→ LA CONSEGNA
Riporti soltanto la parte dell'elenco che si apre con la riga contenente "Brand (115, 187)" e si chiude con la fine dell'elenco, estremi inclusi e richieste comprese. Moltiplichi per 0,65 ogni coordinata delle risposte arrotondando all'intero, con le metà per eccesso, e lasci invariati i numeri delle richieste.

[Elementi tratti da una fonte di dati]
● ● ●

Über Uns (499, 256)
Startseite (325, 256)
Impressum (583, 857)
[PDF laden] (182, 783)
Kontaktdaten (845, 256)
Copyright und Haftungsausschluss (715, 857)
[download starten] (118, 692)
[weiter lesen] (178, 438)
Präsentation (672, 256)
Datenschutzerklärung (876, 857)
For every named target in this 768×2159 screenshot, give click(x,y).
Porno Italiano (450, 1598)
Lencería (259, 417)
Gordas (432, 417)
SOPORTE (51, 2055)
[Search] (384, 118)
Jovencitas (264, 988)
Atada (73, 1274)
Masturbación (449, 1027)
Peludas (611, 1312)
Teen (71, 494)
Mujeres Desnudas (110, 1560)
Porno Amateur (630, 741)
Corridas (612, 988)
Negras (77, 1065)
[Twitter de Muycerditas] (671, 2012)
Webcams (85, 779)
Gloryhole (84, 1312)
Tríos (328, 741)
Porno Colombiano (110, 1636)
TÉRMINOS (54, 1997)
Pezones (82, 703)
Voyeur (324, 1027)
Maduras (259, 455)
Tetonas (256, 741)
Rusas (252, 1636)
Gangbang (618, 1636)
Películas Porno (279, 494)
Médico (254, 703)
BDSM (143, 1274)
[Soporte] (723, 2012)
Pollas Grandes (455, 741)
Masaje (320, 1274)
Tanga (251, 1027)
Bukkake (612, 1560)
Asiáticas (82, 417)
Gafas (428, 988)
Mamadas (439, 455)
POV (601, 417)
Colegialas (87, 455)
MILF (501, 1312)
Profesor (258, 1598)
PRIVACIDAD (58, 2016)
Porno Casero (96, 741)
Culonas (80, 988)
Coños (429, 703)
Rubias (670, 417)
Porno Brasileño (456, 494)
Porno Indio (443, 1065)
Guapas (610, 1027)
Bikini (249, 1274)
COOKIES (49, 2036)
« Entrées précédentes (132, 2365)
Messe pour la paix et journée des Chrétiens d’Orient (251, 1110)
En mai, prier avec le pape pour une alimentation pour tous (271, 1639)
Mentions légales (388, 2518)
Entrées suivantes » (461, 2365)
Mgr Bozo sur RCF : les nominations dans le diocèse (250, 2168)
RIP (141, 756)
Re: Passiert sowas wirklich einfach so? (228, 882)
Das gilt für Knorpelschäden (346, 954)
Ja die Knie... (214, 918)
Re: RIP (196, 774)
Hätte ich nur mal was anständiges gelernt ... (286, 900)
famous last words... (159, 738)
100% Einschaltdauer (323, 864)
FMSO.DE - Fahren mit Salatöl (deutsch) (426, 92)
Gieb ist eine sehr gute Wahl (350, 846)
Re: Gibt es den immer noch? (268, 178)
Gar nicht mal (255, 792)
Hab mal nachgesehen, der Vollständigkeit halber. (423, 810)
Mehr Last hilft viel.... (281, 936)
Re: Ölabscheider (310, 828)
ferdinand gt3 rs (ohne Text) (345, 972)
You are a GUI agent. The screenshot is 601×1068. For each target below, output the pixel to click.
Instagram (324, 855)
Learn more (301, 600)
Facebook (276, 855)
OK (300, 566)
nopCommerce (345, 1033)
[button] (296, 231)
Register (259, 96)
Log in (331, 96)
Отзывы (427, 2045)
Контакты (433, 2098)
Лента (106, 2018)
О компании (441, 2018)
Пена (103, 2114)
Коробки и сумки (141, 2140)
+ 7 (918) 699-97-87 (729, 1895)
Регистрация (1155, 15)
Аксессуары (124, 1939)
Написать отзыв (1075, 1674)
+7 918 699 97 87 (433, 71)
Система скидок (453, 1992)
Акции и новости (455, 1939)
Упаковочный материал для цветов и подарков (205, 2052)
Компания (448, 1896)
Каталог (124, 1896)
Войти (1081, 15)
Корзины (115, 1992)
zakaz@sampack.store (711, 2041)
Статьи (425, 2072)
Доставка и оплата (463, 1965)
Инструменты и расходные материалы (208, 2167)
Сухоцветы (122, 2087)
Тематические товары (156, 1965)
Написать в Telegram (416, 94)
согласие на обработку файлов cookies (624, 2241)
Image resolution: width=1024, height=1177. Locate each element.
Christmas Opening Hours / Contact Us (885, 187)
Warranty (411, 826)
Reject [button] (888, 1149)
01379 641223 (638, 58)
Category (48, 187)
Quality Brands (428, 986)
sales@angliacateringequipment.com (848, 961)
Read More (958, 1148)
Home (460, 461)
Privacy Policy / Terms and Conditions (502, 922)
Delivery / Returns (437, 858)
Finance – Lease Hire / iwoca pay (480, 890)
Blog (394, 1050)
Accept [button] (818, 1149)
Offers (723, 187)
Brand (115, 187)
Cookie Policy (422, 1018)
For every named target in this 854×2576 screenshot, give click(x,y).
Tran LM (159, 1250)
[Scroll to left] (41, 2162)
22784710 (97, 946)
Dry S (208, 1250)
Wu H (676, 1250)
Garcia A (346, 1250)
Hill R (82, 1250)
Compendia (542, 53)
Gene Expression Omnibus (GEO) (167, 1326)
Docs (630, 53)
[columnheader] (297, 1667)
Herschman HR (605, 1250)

● ● ●

→ RISPOSTA ALLA CONSEGNA
Brand (75, 122)
Cookie Policy (274, 662)
For every named target in this 854×2576 screenshot, give click(x,y).
Tran LM (103, 813)
[Scroll to left] (27, 1405)
22784710 (63, 615)
Dry S (135, 813)
Wu H (439, 813)
Garcia A (225, 813)
Hill R (53, 813)
Compendia (352, 34)
Gene Expression Omnibus (GEO) (109, 862)
Docs (410, 34)
[columnheader] (193, 1084)
Herschman HR (393, 813)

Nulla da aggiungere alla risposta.